MAKING SHOES
Next in importance are the tobacco, meat-packing, and malt-liquor industries. St. Louis is one of the leading cities in the country in the manufacture of tobacco. The meat-packing establishments, including those in East St. Louis, hold fourth place among America's great packing centers. Its mammoth breweries lead the country in the output of beer. Flour mills, foundries, and sugar refineries also do an immense business. Street and railroad cars, stoves of all kinds, paints, oils, and white lead are made in scores of factories, while hundreds of other industries flourish in the city, making it one of the greatest workshops in the United States.
MULES IN A STOCKYARD
Important as St. Louis is as a manufacturing city, it is even more noted as a distributing center, its location making it the natural commercial metropolis of the Mississippi valley. It markets not only its own manufactures but products which represent every section of the country. The vast territory to the west and southwest depends almost entirely on St. Louis for its supply of dry goods and groceries. Other staples are boots and shoes, tobacco, hardware, timber, cotton, breadstuffs, cattle, and hogs.

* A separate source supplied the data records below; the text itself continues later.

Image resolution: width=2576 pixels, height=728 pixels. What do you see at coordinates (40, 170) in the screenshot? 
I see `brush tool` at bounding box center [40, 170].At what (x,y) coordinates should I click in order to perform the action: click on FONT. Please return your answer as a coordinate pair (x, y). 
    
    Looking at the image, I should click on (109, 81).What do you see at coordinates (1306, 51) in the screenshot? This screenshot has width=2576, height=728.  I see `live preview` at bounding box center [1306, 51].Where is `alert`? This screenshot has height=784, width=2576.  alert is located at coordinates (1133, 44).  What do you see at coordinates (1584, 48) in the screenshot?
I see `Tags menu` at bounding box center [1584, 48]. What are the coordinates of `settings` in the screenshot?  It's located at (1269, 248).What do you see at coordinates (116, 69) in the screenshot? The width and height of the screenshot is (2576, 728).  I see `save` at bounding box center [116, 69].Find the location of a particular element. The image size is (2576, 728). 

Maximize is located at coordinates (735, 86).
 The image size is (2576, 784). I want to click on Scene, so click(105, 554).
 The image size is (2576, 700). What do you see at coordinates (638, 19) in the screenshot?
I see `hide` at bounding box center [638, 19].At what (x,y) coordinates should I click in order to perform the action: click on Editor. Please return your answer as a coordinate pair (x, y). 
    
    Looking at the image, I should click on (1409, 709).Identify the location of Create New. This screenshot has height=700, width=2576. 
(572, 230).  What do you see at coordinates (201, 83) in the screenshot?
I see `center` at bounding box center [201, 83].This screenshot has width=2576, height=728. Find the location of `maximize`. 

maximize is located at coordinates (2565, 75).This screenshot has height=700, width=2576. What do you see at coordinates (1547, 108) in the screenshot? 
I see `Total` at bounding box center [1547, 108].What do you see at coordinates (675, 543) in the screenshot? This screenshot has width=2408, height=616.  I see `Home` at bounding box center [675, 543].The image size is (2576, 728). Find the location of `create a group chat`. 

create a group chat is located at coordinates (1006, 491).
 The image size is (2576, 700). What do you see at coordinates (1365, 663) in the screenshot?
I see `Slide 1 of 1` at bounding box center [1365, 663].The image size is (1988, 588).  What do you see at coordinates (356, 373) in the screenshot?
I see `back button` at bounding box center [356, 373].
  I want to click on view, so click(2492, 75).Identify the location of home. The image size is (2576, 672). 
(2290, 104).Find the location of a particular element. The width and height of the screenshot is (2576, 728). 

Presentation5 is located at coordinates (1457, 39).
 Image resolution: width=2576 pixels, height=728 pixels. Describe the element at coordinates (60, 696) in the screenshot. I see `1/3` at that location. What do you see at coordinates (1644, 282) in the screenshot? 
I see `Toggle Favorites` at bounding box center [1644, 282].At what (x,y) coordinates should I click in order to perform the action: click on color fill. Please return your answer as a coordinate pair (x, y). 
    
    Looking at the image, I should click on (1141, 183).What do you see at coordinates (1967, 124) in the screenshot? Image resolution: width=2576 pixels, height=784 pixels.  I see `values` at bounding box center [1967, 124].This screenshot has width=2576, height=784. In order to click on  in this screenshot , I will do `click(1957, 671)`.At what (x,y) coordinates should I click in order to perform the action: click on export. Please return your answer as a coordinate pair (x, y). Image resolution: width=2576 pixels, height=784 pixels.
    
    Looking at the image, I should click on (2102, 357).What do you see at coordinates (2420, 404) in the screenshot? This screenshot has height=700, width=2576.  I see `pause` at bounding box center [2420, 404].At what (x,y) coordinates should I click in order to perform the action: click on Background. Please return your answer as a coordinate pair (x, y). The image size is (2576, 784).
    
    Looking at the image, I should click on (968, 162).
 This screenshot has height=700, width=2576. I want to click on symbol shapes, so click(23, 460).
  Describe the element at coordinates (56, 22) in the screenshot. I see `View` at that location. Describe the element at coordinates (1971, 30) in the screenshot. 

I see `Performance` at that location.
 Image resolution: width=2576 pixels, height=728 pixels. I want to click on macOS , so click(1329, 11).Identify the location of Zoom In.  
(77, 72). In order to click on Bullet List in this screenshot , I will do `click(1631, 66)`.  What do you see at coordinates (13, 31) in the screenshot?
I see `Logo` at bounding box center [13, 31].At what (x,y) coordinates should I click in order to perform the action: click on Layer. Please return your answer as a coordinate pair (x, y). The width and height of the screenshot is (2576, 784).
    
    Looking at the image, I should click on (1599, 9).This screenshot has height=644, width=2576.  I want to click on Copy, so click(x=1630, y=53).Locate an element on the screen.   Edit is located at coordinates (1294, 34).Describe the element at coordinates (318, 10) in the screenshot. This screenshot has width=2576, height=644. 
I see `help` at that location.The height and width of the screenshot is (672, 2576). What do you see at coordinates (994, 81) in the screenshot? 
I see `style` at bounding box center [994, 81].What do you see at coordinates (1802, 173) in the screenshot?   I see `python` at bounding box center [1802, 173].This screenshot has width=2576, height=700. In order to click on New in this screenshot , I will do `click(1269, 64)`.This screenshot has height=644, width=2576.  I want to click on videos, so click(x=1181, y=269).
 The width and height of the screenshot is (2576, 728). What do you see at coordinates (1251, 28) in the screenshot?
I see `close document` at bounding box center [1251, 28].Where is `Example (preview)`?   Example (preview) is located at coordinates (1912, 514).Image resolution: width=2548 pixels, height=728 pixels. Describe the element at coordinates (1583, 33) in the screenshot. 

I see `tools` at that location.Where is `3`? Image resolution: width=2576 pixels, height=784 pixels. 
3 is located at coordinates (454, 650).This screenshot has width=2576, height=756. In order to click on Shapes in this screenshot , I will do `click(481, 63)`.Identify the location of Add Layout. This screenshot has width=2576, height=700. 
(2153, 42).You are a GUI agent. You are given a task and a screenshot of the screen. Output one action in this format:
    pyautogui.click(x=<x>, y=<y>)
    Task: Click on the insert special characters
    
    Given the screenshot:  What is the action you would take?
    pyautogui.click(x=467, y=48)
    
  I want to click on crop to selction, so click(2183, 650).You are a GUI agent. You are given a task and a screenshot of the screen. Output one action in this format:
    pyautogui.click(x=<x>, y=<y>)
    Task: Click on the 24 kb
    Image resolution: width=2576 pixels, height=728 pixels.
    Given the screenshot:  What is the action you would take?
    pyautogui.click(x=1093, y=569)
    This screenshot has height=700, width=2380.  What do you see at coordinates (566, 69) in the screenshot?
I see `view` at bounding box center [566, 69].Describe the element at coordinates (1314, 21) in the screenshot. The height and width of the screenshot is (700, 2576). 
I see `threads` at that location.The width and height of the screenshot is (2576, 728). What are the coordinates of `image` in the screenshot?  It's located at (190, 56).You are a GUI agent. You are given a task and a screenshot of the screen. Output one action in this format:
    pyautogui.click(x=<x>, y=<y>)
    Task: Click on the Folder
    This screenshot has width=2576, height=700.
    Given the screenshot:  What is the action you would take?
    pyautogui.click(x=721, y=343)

In the handling of furs St. Louis leads the cities of the world. She also holds a high place among the great grain markets. In this country her annual receipts of corn, wheat, and oats are exceeded only by those of Chicago and Minneapolis. Shipments of grain and breadstuffs to Central and South America, Cuba, Great Britain, and Germany constitute the city's leading exports.
As a live-stock market it is no less important. The National Stockyards, located on the Illinois side of the river, contain several hundred acres. Though packing houses and slaughtering houses occupy some of this land, the main part is covered with sheds, pens, and enclosures for the reception and sale of live animals. Millions of cattle, hogs, and sheep are handled here every year. St. Louis also buys and sells hundreds of thousands of horses and mules, being the largest market for draft animals in the world.
Just as the frontier trading post of the eighteenth century grew into the thriving river port of the nineteenth, so the river port of the nineteenth century has developed into one of the leading railroad and commercial centers of the twentieth. And the fourth city of America in size is now St. Louis.